Dans l’étude, les membranes ont été capables de capturer les ions phosphate et ammonium dans des conditions d’écoulement dynamique de l’eau, ce qui a permis d’éliminer 84 % de l’ammonium et 100 % du phosphate des eaux usées synthétiques, même en présence d’autres ions concurrents.
Si Mme Abu-Obaid estime que ses expériences ont montré que la méthode présente un grand potentiel pour cette application, elle estime que d’autres études sont nécessaires pour examiner les considérations de conception pour l’application à grande échelle de ces systèmes.
« Il s’agit d’une utilisation non traditionnelle de la technologie des membranes, qui est plus couramment utilisée pour la filtration par exclusion de taille », explique-t-elle.
« Il peut également être difficile de justifier l’utilisation de cette technologie pour récupérer des nutriments qui ne sont pas encore si rares que les chaînes d’approvisionnement actuelles soient menacées.
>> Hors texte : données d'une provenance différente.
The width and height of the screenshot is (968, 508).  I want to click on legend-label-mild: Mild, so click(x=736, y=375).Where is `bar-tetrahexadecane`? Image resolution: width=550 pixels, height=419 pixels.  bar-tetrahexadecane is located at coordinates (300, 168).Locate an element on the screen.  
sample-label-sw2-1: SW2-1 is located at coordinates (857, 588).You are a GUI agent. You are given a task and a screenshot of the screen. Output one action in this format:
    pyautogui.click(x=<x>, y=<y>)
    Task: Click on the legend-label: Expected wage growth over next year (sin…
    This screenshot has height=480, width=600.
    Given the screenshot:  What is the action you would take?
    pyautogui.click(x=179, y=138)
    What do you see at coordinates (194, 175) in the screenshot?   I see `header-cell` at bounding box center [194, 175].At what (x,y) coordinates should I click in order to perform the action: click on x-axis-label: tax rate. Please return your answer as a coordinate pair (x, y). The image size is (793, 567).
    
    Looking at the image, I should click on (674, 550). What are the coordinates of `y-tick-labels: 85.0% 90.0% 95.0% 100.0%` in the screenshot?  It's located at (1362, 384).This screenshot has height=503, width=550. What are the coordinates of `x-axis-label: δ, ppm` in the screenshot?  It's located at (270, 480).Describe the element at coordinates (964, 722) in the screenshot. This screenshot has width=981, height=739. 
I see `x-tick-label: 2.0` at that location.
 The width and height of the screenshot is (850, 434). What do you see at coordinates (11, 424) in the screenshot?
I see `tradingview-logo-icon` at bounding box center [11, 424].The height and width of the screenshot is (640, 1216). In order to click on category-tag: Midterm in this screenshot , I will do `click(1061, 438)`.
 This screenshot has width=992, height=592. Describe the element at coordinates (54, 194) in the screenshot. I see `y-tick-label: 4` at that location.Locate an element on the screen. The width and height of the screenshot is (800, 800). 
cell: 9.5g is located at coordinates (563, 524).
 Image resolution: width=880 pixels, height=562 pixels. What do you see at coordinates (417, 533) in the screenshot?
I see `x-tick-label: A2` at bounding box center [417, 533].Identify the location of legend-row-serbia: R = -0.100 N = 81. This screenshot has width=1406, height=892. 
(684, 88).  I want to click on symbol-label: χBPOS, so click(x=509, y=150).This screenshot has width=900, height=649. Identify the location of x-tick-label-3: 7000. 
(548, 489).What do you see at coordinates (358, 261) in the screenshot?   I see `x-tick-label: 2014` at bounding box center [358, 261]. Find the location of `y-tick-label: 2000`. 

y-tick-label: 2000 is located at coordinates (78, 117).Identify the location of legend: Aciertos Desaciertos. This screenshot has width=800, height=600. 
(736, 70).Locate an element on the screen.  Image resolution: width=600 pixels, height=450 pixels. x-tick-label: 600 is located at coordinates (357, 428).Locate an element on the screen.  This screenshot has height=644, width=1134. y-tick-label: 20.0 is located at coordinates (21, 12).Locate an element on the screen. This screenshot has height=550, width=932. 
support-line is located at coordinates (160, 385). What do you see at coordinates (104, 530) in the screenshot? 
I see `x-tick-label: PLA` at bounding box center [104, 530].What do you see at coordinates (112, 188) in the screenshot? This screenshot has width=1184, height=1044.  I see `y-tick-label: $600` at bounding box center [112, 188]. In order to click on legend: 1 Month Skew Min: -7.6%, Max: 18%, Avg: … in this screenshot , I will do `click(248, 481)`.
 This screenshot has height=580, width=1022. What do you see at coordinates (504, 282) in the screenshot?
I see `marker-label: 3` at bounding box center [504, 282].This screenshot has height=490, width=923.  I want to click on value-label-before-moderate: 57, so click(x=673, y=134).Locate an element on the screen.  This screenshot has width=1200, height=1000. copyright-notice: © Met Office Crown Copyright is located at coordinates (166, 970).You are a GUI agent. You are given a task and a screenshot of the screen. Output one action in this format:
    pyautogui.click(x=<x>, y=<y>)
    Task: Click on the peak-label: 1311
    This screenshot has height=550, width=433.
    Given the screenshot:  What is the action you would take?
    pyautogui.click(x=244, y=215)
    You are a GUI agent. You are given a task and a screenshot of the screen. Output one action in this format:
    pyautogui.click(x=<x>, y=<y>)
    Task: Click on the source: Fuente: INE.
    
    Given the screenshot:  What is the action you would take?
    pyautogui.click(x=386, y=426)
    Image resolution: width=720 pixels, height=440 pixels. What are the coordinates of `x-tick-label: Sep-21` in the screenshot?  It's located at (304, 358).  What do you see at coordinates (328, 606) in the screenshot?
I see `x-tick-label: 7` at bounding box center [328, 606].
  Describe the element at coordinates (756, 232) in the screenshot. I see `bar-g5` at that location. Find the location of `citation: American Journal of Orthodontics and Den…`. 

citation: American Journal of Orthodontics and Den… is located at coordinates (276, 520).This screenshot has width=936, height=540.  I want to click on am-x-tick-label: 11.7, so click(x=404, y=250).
Mais nous pensons qu’il est avantageux d’être en avance sur la question et d’établir des sources durables potentielles pour l’avenir. »
D’ici là, M. Abu-Obaid espère que cette nouvelle solution, ainsi que d’autres technologies innovantes permettant de récupérer les nutriments contenus dans les eaux usées, bénéficieront d’un plus grand soutien.
« Nous avons besoin d’études technico-économiques supplémentaires, d’une stabilité à long terme et d’études pilotes pour démontrer l’utilité de cette technologie dans la création d’un avenir plus durable pour la gestion des eaux usées », déclare-t-elle.
Référence : « Membranes adsorbantes pour la récupération des nutriments dans les eaux usées : A novel solution for water purification challenges » par Sara Abu-Obaid, Shahram Tabe, Mohtada Sadrzadeh et Ramin R. Farnood, 18 avril 2023, Chemical Engineering Journal.